The benchmark is meant to be a fair and accurate daily snapshot of the fast-moving “spot” market and is used by gold producers and consumers around the world to price contracts.
Its level is set by the London Bullion Market Association (LBMA) Gold Price auction, which sees big banks and brokers electronically input their trading orders, with an algorithm matching buyers to sellers and setting the price.
But trading volumes fell sharply after April 10, when four of the 14 participating banks and brokers stopped taking part after the auction’s administrator, Intercontinental Exchange (ICE), introduced a requirement to clear that meant participants had to modify their own IT systems and procedures.
Lower liquidity – which fuels volatility – led to the benchmark diverging more widely from the underlying spot price, according to the analysis of ICE and trading data, leaving gold buyers and sellers around the world with large unexpected gains or losses.
In the three weeks after clearing was launched, average trading volumes were a quarter lower than in the previous three weeks and the average difference from the spot price tripled to 87 cents from 29 cents, the analysis shows.

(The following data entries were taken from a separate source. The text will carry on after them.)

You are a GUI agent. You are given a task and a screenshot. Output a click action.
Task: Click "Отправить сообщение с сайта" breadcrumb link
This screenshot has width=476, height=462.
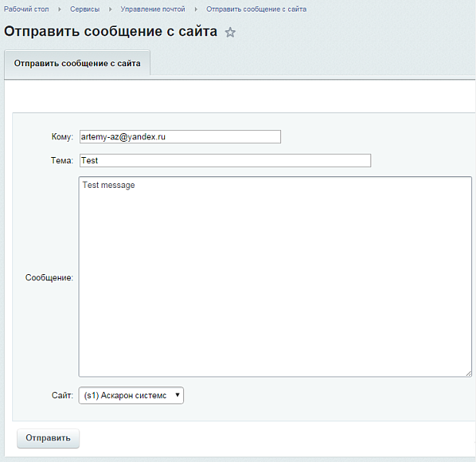tap(256, 9)
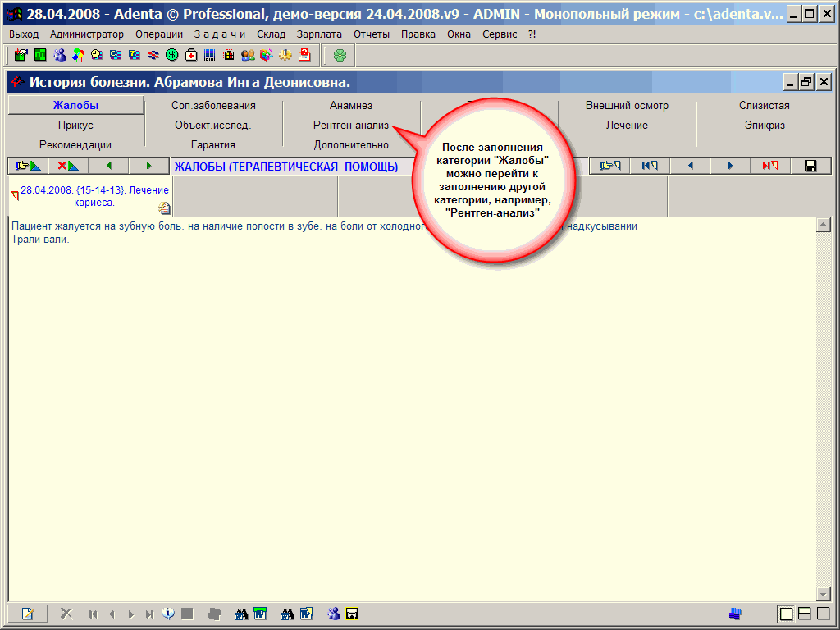Save the record with the floppy disk icon
Screen dimensions: 840x630
[x=810, y=166]
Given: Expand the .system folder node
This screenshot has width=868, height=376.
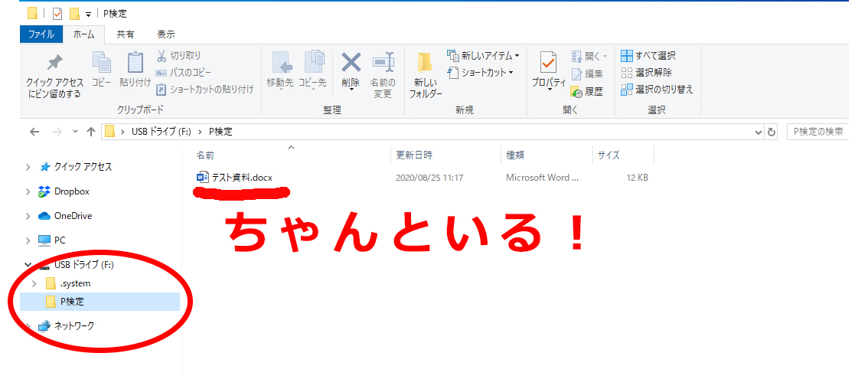Looking at the screenshot, I should (x=34, y=283).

The biggest divergence, on April 11, saw the auction settle $12.20 – or 1 percent – away from the spot price. Even excluding this large swing, the average divergence in the period rose to 42 cents.
Volumes have, however, recovered since the start of May and divergences have narrowed.
Market and banking sources have told Reuters that ICE had moved fast to introduce clearing into the benchmark before the London Metal Exchange (LME) launched a rival set of cleared gold futures contracts in July, even though not all participants were ready to use the service.
Four sources familiar with the matter said that ICE was warned by at least two participating banks that the loss of those banks who were not ready to handle clearing would make the benchmark significantly more volatile.
The LBMA referred requests for comment about the price divergences and the effect of the banks leaving the benchmark to ICE.
ICE declined to comment.
Clearing – where an exchange acts as an intermediary to guarantee and settle trades – is regarded as a necessary progression for the gold trade as tighter regulatory capital requirements increase the cost of trading off-exchange.
ICE has said it will widen participation in the auction by making it easier for newcomers to join, and will ultimately boost liquidity and reduce volatility. Indeed, quantitative trading firm Jane Street Global Trading joined the auction on May 15.
When clearing for the auction was launched last month, four banks – China Construction Bank, UBS, Standard Chartered and Societe Generale – ceased participating.
The reason, according to 10 banking sources and an LBMA source, is that they did not have the necessary IT systems and procedures in place in time, and were thus suspended from the auction by ICE.
UBS, Standard Chartered and Societe Generale are highly unlikely to rejoin the auction, according to three sources familiar with the matter.
UBS, Standard Chartered and Societe Generale declined to comment, while China Construction Bank did not respond to requests for comment.
The volatility was heightened by the reluctance of participants to add so-called flexible liquidity to the benchmark by buying or selling gold during the auction to ensure it stays close to the spot price.
Traditionally banks did so, but most changed their approach after the scandal over the manipulation of the Libor interest rate benchmark and are now unwilling to intervene beyond inputting their orders beforehand, fearing that might be construed as price manipulation by regulators.
Five banking sources said that of the 14 banks and brokers that participated in the auction before clearing began, only four at the most were willing to adjust their orders during the auction. These were key to keeping the benchmark stable because they could respond to imbalances between buy and sell orders, the sources said.
At least one of the four banks that left the auction last month were among those willing to offer flexible liquidity during the auction, according to the sources.
“Adjusting liquidity definitely went down (after clearing began),” said one of the sources, who works at a bank still involved in the benchmark.
On April 11, when the divergence was $12.20, buy and sell volumes did not change for much of the auction as the benchmark moved away from the spot price.
The remaining participants in the benchmark are Bank of China, Bank of Communications, Goldman Sachs, HSBC, ICBC, JPMorgan, Morgan Stanley, ScotiaMocatta, Toronto-Dominion Bank and INTL FCStone.